*Исходный текст*

################

Даже супружеская любовь имела свой распорядок и свою униформу. Когда король приходил, чтобы провести ночь с королевой, он должен был поверх башмаков надевать мягкие туфли, иметь на плече чёрный плащ, в одной руке держать свою шпагу, а в другой потайной фонарь, придерживая при этом правым локтем кувшин, а левым – бутылку двусмысленной формы, подвязанную верёвками. Этот полуторжественный, полушутовской наряд на сонном манекене с лицом призрака не смешил, а пугал Марию‑Луизу, напоминая ей о бессмысленности всего, что она видела вокруг себя.
Любовь Карлоса только отягчала её тоску: Мария‑Луиза чувствовала в ней унылую мономанию безумца. «Король никогда не хотел терять королеву из виду, и это очень обязывало», – пишет госпожа де Виллар со своей тонкой придворной иронией. Три или четыре часа в день он играл с Марией‑Луизой в бирюльки – игру, в которой можно потерять одну пистоль лишь при самой необыкновенной неудаче. Для развлечения он возил её по мадридским монастырям. Разнообразие времяпровождения в этих поездках заключалось в том, что после мессы король и королева садились на широкие кресла, положив ноги на великолепные подушки, и принимали процессию монахов, по очереди подходивших к ним приложиться к руке.

################

*Задание 1*
Проверьте по тексту о короле Карлосе и Марии‑Луизе три утверждения: (а) наряд короля смешил Марию‑Луизу; (б) король играл с Марией‑Луизой в бирюльки три или четыре часа в день; (в) во время поездок по монастырям монахи по очереди подходили к королю и королеве приложиться к руке. Для каждого ответьте «да» или «нет» и дословно приведите решающие слова текста.
*Задание 2*
Допишите продолжение текста о короле Карлосе и Марии‑Луизе, начиная сразу после его последнего предложения.

################

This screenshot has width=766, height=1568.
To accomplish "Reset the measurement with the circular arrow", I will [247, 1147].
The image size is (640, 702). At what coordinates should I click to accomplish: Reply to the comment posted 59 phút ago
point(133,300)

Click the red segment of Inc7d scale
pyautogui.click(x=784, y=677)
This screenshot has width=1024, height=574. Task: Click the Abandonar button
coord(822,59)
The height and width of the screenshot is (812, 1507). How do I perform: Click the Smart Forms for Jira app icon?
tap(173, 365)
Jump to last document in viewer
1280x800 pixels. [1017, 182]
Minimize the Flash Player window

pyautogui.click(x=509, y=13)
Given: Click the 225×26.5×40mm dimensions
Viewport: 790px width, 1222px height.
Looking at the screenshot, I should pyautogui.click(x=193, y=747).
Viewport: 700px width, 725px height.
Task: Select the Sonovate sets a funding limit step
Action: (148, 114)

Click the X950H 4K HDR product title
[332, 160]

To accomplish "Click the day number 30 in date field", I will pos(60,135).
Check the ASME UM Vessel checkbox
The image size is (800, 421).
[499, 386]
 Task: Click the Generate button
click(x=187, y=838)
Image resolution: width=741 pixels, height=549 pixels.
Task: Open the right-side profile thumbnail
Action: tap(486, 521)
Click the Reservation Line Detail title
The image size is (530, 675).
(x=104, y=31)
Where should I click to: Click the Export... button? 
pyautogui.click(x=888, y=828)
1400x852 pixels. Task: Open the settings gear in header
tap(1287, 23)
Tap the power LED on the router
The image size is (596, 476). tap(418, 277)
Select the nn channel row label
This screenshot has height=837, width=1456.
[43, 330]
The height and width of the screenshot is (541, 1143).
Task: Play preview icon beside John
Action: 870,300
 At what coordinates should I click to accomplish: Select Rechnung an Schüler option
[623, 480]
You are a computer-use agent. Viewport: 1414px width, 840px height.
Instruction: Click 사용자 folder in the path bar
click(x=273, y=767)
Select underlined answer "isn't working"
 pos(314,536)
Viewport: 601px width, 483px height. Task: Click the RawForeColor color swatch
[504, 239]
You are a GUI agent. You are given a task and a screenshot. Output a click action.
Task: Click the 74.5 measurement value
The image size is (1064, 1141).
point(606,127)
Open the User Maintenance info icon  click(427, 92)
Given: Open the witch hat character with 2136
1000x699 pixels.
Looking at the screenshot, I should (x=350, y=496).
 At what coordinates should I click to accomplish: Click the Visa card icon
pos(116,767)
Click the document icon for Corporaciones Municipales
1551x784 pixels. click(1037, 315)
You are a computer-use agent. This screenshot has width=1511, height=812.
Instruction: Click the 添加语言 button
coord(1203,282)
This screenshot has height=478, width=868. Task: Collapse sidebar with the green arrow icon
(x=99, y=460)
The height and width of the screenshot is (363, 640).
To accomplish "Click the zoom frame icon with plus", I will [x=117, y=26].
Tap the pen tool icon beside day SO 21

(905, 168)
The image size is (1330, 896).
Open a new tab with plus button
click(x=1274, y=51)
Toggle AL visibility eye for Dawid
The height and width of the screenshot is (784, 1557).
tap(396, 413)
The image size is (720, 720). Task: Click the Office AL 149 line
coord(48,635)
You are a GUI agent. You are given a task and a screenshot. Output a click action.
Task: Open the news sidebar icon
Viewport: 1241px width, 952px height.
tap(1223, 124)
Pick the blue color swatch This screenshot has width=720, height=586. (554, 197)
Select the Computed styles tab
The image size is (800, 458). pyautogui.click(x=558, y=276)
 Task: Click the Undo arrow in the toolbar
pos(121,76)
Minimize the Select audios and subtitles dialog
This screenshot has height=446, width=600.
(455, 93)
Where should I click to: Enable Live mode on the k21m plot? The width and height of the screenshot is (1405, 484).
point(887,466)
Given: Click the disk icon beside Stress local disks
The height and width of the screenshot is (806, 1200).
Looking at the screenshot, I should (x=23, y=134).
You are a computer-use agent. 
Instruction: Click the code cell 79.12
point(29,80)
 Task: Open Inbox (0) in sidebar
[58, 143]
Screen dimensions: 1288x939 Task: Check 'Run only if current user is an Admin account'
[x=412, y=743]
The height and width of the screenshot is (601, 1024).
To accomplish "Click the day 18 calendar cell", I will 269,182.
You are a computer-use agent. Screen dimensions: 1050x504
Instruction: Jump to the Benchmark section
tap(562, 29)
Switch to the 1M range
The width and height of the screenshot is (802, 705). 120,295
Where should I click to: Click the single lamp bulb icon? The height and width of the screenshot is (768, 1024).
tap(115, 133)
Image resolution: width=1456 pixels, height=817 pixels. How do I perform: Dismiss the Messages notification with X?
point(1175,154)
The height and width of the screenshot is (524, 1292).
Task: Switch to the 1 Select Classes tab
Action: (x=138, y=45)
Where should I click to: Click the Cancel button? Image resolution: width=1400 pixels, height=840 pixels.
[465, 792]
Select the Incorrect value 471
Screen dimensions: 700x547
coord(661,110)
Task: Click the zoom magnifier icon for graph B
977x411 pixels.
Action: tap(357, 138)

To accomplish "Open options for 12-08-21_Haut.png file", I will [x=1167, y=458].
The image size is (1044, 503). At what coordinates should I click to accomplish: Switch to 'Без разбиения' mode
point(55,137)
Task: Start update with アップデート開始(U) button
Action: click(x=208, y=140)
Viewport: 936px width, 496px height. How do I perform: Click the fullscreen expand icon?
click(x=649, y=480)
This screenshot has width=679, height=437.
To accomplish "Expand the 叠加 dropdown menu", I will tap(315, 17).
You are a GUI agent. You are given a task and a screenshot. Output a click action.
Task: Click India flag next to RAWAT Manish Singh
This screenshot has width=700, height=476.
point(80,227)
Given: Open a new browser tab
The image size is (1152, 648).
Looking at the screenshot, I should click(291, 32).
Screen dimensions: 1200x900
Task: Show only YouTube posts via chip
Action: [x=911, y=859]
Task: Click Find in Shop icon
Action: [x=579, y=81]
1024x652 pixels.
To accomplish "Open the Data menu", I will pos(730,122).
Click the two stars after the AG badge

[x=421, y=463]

################

*Ответ 1*
(а) Нет: «не смешил, а пугал Марию‑Луизу».
(б) Да: «Три или четыре часа в день он играл с Марией‑Луизой в бирюльки».
(в) Да: «принимали процессию монахов, по очереди подходивших к ним приложиться к руке».

*Ответ 2*
Балы, случавшиеся не чаще солнечных затмений, не могли снять вечный траур двора. Находиться в присутствии короля можно было только одетым в чёрное. Костюмы мужчин с воротниками, охватывающими шею, словно железные ошейники, узкие штаны и тяжёлые плащи уродовали красоту и старили молодость. Дамы носили монашеские нагрудники, мантильи, скрывавшие глаза, корсажи, твёрдые, как доспехи, и фижмы, придававшие телу крутые откосы крепостей. Мода предписывала им носить круглые очки, румянить и белить не только лицо, но также руки, плечи и кожу сзади ушей (пристрастие к румянам было так велико, что их клали даже на бюсты в королевском дворце). Жёны, мужья которых были в путешествии, носили кожаный пояс верности или верёвку. Марию‑Луизу поразило присутствие на балу священников и поведение камареры‑махор – благочестивая старуха бормотала в промежутках разговоров молитвы, откладывая их на чётках, которые не выпускала из рук. Вообще, чётки были у многих дам, – молясь, они машинально отмечали на них ритм менуэтов.
Два карлика с длинными волосами, облачённые в парчовые мантии, пытались развлекать этот могильный двор. Разговор поддерживался главным образом ими. Однако обращать внимание на их шутки полагалось не больше, чем на гримасы каменных масок над порталами дворца. Однажды Мария‑Луиза во время обеда стала смеяться над кривляньями шута, который то и дело подходил к ней с жестяной трубкой в руках, делая вид, что туг на ухо. Камарера сразу пресекла её смех, предупредив, что это не подобает испанской королеве и что ей следует быть более серьёзной. Изумлённая Мария‑Луиза отвечала, что не сможет удержаться от смеха, если не уберут этого человека, и что не следовало его ей показывать, если не хотят, чтобы она смеялась.
Король, с безучастным видом слушавший этот разговор, сделал знак шуту удалиться.
V
Между тем официальное торжество по случаю королевской свадьбы всё откладывалось: казна была пуста. Одно время королевский совет решал, не следует ли для того, чтобы оплатить свадебные расходы, конфисковать купеческий галионы, прибывшие в Кадис. Наконец необходимые средства были найдены, и Карлос смог преподнести Марии‑Луизе в качестве свадебного подарка два зрелища: бой быков и аутодафе.